Key change management principles in the federal effort to modernize electronic health records includes effective communication and maintaining integration with the legacy system to ensure seamless rollout and implementation.
For years, the Office of Marine and Aviation Operations at the National Oceanic and Atmospheric Administration (NOAA) had several medical programs to support its commissioned officers, but there was not a NOAA-owned EHR. That changed this summer after NOAA joined the joint EHR with the Defense Department and Coast Guard called MHS Genesis.
"We are able to now freely exchange information between our branches. ... Additionally, just having that connection to the military treatment facilities was huge," Cmdr. Scott Miller, director of the Office of Health Services at NOAA, said at the Sept. 21 Health IT Summit in Bethesda, Maryland.

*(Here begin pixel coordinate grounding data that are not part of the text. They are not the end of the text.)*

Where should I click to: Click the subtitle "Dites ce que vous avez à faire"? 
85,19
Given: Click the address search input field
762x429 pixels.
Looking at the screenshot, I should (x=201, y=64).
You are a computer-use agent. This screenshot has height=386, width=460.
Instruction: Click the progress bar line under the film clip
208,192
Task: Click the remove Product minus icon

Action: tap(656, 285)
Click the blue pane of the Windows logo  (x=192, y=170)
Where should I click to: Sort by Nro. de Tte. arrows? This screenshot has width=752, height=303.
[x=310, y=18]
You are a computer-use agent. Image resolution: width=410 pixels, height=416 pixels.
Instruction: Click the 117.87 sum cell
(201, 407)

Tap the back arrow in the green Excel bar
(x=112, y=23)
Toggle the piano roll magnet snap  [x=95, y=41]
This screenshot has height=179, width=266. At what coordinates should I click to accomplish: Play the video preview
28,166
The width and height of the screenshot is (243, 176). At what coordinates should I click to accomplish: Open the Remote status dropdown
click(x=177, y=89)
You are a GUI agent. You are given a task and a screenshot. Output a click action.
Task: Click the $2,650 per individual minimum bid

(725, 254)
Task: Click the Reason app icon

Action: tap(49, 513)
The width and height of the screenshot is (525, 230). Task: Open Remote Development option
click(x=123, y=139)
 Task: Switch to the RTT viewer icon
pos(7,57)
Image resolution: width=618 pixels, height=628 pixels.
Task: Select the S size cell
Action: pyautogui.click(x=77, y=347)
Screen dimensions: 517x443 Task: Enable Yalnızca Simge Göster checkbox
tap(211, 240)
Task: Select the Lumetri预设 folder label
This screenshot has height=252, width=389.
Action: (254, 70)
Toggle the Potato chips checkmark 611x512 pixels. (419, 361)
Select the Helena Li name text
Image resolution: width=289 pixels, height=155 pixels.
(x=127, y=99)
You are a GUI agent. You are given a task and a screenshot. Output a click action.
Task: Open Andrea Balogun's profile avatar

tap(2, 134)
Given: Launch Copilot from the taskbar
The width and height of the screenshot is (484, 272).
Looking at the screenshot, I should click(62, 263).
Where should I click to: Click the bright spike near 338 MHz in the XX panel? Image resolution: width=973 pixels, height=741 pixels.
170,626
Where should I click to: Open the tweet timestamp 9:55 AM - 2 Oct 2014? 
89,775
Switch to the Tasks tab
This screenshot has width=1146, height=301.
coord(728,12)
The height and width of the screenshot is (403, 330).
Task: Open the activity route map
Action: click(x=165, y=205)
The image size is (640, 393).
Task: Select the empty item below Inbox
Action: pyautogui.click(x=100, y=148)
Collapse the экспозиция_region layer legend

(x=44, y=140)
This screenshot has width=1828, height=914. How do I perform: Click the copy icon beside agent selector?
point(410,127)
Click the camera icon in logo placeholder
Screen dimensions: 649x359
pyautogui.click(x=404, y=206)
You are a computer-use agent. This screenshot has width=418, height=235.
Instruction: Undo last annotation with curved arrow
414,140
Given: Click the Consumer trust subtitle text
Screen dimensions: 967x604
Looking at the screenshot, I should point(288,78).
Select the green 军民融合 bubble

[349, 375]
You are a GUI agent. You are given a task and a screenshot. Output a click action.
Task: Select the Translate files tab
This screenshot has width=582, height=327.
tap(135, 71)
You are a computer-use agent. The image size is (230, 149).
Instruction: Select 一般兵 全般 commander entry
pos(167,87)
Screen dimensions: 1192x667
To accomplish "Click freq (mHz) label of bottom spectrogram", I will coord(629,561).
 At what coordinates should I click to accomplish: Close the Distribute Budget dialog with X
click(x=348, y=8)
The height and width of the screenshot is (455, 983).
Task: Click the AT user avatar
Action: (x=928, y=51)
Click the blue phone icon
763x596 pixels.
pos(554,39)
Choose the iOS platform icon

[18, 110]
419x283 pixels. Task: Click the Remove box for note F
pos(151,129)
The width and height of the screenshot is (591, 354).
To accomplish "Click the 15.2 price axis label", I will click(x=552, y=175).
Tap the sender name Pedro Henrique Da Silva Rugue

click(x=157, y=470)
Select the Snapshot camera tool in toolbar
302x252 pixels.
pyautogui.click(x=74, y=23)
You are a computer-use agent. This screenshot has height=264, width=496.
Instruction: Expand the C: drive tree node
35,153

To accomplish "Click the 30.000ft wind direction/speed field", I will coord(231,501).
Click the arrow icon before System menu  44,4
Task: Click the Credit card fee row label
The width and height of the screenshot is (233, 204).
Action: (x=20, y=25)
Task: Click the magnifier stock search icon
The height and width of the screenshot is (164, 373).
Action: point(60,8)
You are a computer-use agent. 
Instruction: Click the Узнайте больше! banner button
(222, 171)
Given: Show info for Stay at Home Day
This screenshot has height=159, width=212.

Miller explained the service previously relied on information that was provided from those applying to be officers. "Through health information exchange, we’re able to see much more complete pictures.”
Critical in the EHR rollout effort has been effective communication — one of the leading practices among change management principles.
"Once we got to landing on MHS Genesis and in preparing for an implementation, going back to the people component of it, communicating out information freely, frequently, to all the users, all the patients that were going to be affected, all the executive leadership just to make sure everybody was on the same level as far as what to expect," said Miller.
John Windom, deputy director at the Federal Electronic Health Record Modernization (FEHRM) office, which is overseeing implementation of DOD's record along with the Department of Veterans Affairs, emphasized the importance of embracing change.
"My boss Bill Tinston often says, 'People hate the system until you tell him you're going to change it. Then everybody likes it again.' We wrestle with that, and we'll continue to do so," Windom said.
"But homing in on the people, understanding the way people learn. Everyone doesn't learn the same way. And so, you've got to be resilient in many cases. You've got to be steadfast in your resolve because sometimes the easy thing is just to give up and go back to what you've been doing," he added.
Of course, the technology component is important, particularly for VA, which will be moving from its legacy VistA system to the new Oracle-Cerner platform. Red Hat Chief Architect Ben Cushing noted the importance of a bidirectional data plane and the need to consider modernizing the existing legacy EHR.
"The existing EHR, generally, is not going to go away for quite a while. ... VistA is probably going to be around for a decade or more, if not forever. ... When you're actually doing the change management or actually doing the migration, you're going to have two EHRs or more running at the same time. And that's a significant patient safety problem," Cushing said. "In this case, you really need to have a bidirectional data plane so that the records themselves are available between the different systems, and that reality has to exist for quite a while. And it's a challenge. It's an interoperability challenge."
Slow migration, rather than introducing major changes in one fell swoop, will also contribute to a successful EHR implementation.
"Gradual change is something that we as humans are much more adaptive to. So while you have that legacy EHR, you can slowly start to do that migration over time, and people feel much more comfortable with that, as opposed to like one day lifting the thing they know how to use and dropping something else in place right in front of them and then watch them panic because they can't do their day job," said Cushing.
As there are no two systems that are exactly alike, it is vital to allow the ecosystem to grow.
"Adding on other tools that do things like care coordination or ... advanced analytics and AI — those are things that are not going to generally come from your EHR. Those are part of the health care ecosystem, and you want to bolt them on to create a more complex and sophisticated health system," Cushing added.